Sports coaches: Improve your communication skills
What you'll learn
- Coaches will be able to communicate more easily with their pupils
- Improved speaking skills should make you a more in demand coach and therefore a busier and more successful coach
- Coaches will be able to be heard in any situation - inside a large sports hall or outside on the playing pitch or court
- Coaches will be aware of the different skills required for speaking to children, parents, adult learners and sports officials
Requirements
- Ability to speak English
- Knowledge of the sport you are teaching and it can be any sport
Description
I have written articles for various sports publications about the importance of communication for publications world wide including 'Tennis Pro' and the International Tennis Federation Coaching and Sport Science Review.
Available free with this course my ebook - 'How to get better results from your athletes - what other coaching manuals don't tell you'. This course has been designed so that you can hop from one lecture to another they are not dependent upon each other, this makes improving your speech easier for you as you can concentrate on the bits you think you need to.
You have spent a lot of time (and money) qualifying as a sports coach but let me ask a question.
What do you, as a coach, do when you're working? You’ll probably answer ‘teach tennis’ or 'coach basketball' etc. This is true, but if you stop and think about it, the majority of your time is spent, not playing your sport, but speaking to people. Sports coaches communicate all the time.

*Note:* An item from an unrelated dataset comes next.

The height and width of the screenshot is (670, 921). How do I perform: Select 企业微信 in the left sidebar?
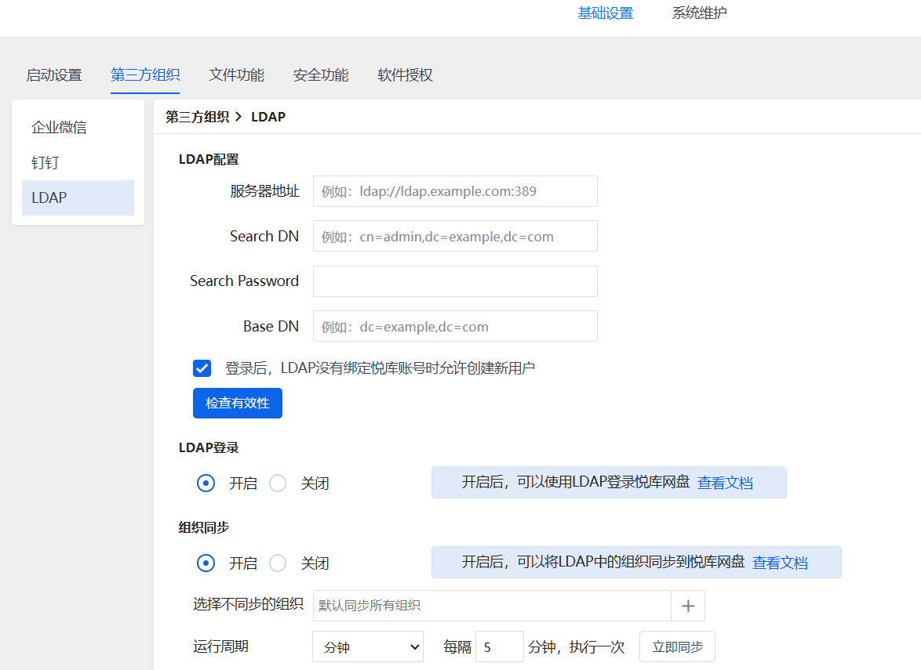coord(59,127)
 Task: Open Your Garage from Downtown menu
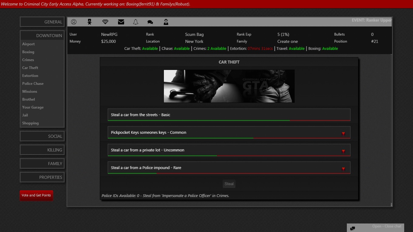pos(33,107)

Usually when we have to teach people, the pupils are sitting still, able to concentrate fully on what the teacher is saying. The teacher is also able to sit or stand still, either sitting at a desk with all of their notes or standing at a whiteboard able to reinforce ideas with written words.
Sports coaches do not have these luxuries, they have to teach in the middle of a field or a large sports hall with no chairs or whiteboards, to students who are moving around and who are being distracted by anything and everything. If you are teaching outside the wind can blow your voice away or if in a large hall the echo can swallow up your words. These sports coaches need to have exceptional communication skills if they are to produce first class athletes.
Good sports coaching communication skills are vital to the success of your business.
When you are coaching any sport, communication is essential. It doesn't matter if it's tennis, football, baseball, basketball, netball, golf, gymnastics, badminton, athletics, hockey, cricket......the list is endless. The better you are at communicating the more popular and successful you will be and the more confident and successful your athletes will be.
Successful sports coaches need to be able to communicate confidently and enthusiastically to
a) other coaches
b) players
c) parents
d) managers
e) school groups
f) local businesses
You don’t work in an office where you see only a few work colleagues every week. You are continually meeting different people of all ages and of all abilities.
You have to speak to parents, children, school teachers, head teachers, managers, receptionists, businesses and adult learners to name a few and amongst this list are the young, old, agile, not so agile, polite people, funny people, argumentative people and easy going people.
This course will show you how to do this.
Have a look at my promotional video and free sample lectures and see how I can help you become an even more successful coach
Who this course is for:
- Any teacher who teaches any sport
- A newly qualified sports coach
- An experienced sports coach who wants to put new energy into their voice
- Any sports coach who wants to feel more confident when explaining and speaking to pupils, parents, schools etc.
Instructor
Serena Greenslade is an experienced speech confidence coach from Dorset, UK and she now lives in central Portugal. Serena qualified in 1994 (A.N.E.A.) as an elocution teacher and since then has taught lecturers at Universities, trainee doctors for the NHS, sports coaches, business people, telephone sales personnel, children, health care workers, stroke victims and staff at national charities. Serena specializes in one to one private lessons for children and adults and workshops for businesses. In June 2014 she gained her Fellowship, F.V.C.M.(Hons).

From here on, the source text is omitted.